米英で10年と2年国債の金利が逆転しNYダウが800ドル安

 昨日8月14日の米国株式市場は大幅安となり、NYダウは800ドル安で終了し、下げ幅は2018年10月以降で最大だった。米国債の長短金利が12年ぶりに一時逆転したことを受け、景気後退懸念が高まったと報道されている。

 トランプ大統領と中央銀行の株高作戦の中で、最近は「イールドカーブ(利回り曲線)の逆イールドなど、もはや不況の前兆などではない」という声が多い。

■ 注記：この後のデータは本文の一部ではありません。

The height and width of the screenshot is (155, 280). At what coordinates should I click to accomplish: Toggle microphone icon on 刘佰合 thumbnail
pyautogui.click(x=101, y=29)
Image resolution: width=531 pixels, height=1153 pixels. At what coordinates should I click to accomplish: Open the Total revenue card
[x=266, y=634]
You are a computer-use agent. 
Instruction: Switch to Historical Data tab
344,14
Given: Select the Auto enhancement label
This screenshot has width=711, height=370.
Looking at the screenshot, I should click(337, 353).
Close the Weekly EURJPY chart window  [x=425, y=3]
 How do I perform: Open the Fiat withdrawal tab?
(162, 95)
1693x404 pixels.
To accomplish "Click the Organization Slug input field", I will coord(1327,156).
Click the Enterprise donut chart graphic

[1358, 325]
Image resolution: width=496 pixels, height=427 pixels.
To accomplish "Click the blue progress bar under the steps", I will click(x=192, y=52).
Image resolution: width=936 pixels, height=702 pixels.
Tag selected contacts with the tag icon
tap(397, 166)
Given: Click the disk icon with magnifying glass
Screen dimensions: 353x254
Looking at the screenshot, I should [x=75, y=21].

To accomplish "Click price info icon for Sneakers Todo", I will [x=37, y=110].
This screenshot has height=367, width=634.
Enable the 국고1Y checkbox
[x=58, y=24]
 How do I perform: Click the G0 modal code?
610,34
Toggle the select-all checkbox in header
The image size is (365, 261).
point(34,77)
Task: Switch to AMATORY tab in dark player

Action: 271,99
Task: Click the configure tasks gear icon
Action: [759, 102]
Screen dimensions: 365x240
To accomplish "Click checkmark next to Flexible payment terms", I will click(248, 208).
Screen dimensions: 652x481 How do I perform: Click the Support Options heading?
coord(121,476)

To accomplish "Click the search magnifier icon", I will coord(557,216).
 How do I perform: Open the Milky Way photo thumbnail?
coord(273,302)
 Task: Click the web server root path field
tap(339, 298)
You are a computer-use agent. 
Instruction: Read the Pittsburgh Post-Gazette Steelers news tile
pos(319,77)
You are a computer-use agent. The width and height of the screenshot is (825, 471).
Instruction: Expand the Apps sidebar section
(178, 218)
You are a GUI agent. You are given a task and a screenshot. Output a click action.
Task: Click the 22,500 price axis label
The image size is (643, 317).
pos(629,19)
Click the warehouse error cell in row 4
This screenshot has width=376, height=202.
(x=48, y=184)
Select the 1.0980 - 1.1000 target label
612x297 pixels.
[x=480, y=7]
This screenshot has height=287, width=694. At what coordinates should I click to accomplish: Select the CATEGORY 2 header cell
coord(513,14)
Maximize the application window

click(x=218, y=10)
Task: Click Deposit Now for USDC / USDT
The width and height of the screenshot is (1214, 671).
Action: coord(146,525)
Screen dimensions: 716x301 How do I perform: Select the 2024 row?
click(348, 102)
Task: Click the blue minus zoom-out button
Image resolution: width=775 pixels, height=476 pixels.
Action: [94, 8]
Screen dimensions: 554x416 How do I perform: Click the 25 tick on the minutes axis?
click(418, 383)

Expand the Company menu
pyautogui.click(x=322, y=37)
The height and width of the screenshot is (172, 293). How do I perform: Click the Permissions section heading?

 イールドカーブは景気やインフレとは関係のない指標になっていると…。しかし、過去の歴史を見る限り、警戒を怠ってはいけないだろう。

●米国のイールドカーブ

出所:フィナンシャルタイムズ

●米国のイールドカーブ(10年国債とFF[フェデラル・ファンド]金利)と金融危機

出所:ヤルデニリサーチ

 現在、NYダウ平均株価は売りトレンド相場となっている。先週あたりから、PPT(株価下落防止チーム)がそろそろPKO(価格維持操作)に動くと言う噂や、緊急利下げの噂も出ている。しかし、ご案内の通り、運用者の間では、「この相場はいずれ2018年12月の安値を試しにいく」という見方が多い。

出所:石原順

 8月1日のレポート「米利下げでこれからどうなる!?1998年の相場とそっくりな2019年の米国株市場」で紹介した1998年と2019年相場のアナログチャートモデルは、8月14日現在、以下のような軌道となっている。7月23日に点灯したヒンデンブルグオーメンも効力は50日間あり、まだ気を許せない。